Rezension

Vom Leben ausgebremst .....

All die schönen Dinge - Ruth Olshan

All die schönen Dinge
von Ruth Olshan

Bewertet mit 4 Sternen

Wenn man 16 Jahre alt ist, dann sollte man auf Partys gehen, sich mit Freunden treffen, jede Menge Spaß und vielleicht auch den ersten Sex haben, auf jeden Fall nicht seine kostbare (Lebens-)Zeit auf Friedhöfen verbringen, um nach dem perfekten Spruch für den eigenen Grabstein zu suchen.

Tammie tut jedoch genau das: Sie verbringt jeden Tag Zeit auf dem Friedhof, sichtet die Grabsteine nach darauf verewigten Sprüchen und wenn sie einen guten Spruch gefunden hat, fotografiert sie diesen und "belohnt" sich mit einem Pistazieneis. Den perfekten Spruch - für ihren eigenen Grabstein- hat sie jedoch noch nicht gefunden, weswegen ihre Suche täglich weiter geht.

Bei ihren Aufenthalten auf dem Friedhof lernt sie Fynn kennen, der auf dem Friedhof arbeitet.

Während sie, zusammen mit Fynns Hund "Okay", weiter nach dem perfekten Grabsteinspruch suchen, passiert das, was man Leben nennt: Tammie und Fynn verlieben sich ineinander.

Das Leben könnte so schön sein - wäre da nicht die tickende Zeitbombe in Tammies Kopf.

Mit "All die schönen Dinge" hat Ruth Olshan ein Jugendbuch geschrieben, das sich mit einem ernsten Thema auseinandersetzt.

Tammie und ihre Eltern wissen seit 6 Jahren, dass sich in Tammies Gehirn ein Aneurysma befindet, das jederzeit und ohne vorherige Ankündigung platzen kann. Tammies Eltern befinden sich deswegen seit Jahren in einer Art Schockstarre und behandeln ihre Tochter wie ein rohes Ei. Diese Ängste übertragen sie natürlich auf Tammie und deswegen lebt auch sie ihr Leben mit stark gedrosseltem Schub.

Nach Aussage des Arztes ist es jedoch egal was Tammie tut.

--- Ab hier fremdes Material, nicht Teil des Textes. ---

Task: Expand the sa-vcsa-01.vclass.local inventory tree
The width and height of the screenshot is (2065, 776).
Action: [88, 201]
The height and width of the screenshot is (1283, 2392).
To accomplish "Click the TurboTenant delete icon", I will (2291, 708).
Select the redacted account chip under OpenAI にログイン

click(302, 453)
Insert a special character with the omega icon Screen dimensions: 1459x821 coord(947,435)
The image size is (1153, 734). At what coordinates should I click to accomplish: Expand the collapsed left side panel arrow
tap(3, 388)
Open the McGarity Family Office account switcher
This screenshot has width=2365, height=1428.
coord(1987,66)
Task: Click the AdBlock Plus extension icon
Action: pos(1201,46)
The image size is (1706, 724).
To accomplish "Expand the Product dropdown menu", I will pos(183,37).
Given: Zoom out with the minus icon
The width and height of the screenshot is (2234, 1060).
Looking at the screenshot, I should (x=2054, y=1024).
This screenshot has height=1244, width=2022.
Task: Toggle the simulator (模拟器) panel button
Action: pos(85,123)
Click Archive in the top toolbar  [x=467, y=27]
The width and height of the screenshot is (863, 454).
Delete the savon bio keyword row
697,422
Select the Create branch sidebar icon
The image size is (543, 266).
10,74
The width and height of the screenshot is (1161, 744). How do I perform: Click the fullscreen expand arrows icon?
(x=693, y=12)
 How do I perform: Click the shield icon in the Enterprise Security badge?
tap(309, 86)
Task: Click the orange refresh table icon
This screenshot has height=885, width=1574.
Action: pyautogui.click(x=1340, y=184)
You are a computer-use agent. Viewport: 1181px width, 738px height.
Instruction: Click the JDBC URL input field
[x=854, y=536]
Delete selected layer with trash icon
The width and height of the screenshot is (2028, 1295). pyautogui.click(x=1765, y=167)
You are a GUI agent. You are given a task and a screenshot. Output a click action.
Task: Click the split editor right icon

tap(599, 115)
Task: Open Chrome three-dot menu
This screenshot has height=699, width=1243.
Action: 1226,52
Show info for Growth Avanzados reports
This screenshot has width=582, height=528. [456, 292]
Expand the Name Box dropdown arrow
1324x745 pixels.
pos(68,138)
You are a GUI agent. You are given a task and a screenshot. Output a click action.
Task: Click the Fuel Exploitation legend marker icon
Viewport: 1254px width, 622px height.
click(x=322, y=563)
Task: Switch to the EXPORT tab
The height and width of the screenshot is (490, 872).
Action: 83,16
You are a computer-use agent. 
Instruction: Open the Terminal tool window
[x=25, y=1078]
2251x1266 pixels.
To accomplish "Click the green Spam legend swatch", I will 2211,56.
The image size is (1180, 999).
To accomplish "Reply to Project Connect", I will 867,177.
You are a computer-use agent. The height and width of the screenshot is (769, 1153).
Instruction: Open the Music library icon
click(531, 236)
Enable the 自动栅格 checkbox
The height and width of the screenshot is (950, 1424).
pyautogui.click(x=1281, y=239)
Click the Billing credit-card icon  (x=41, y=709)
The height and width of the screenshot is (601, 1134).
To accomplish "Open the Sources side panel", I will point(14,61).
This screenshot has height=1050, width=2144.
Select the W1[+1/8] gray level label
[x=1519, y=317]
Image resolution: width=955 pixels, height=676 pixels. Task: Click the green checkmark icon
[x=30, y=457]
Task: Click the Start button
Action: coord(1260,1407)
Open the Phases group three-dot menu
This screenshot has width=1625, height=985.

Niemand kann vorhersagen, wann und warum "es" platzen wird und es gibt keinen Grund, sein Leben im Schongang zu leben.

Mit Fynn und "Okey" an ihrer Seite lernt sie, nicht permanent an den Tod zu denken (obwohl sie durchaus mit ihm konfrontiert wird) und sich den schönen Dingen des Lebens zu öffnen.

Die Charaktere Tammie und Fynn werden sehr realistisch und glaubhaft beschrieben. Ihre Ängste, ihre Gedanken und die Konfrontation mit dem "Ypsilon" in Tammies Kopf konnten von mir nachvollzogen werden. Auch "Okey" ist mir sehr ans Herz gewachsen.

Mit den Eltern von Tammie kann ich mich leider über die ganze Geschichte hinweg nicht anfreunden. Nicht nur, dass sie ihre Tochter behüten wie ein rohes Ei, sondern sie sind permanent etwas am entrümpeln. Wahrscheinlich wollen sie im übertragenen Sinne ihr eigenes Leben entrümpeln aber irgendwie scheinen sie das nicht auf die Reihe zu bekommen.

"Auch meine Eltern wissen nicht immer, was zu tun ist. Ihre verwirrten Gedanken haben sie in großen Haufen in der Wohnung verteilt und sortieren sie jetzt neu. Das Schlechte kommt in den Müll, das Gute wieder zurück in den Schrank. Es ist eigentlich ganz einfach, und ich frage mich, warum wir nicht alle schon viel früher darauf gekommen sind. Bin gespannt, was übrig bleibt".

Etwas weniger Entrümpelung hätte mir persönlich besser gefallen. Für mich las es sich so, als ob Tammies Eltern in der ganzen Zeit nichts anderes getan hätten als Schlafzimmer, Keller und Küche zu durchforsten nach "gutem und schlechtem" und dabei ebenfalls vergessen, wie es sich anfühlt zu leben.

Alles in allem ist "All die schönen Dinge" ein ruhiges Buch, das sich mit einem Thema beschäftigt, dass wir alle - egal ob jung oder alt - gerne von uns schieben. Altersgerecht verpackt wird hier die Botschaft übermittelt, dass man sein Leben genießen soll .... wir haben schließlich nur das Eine.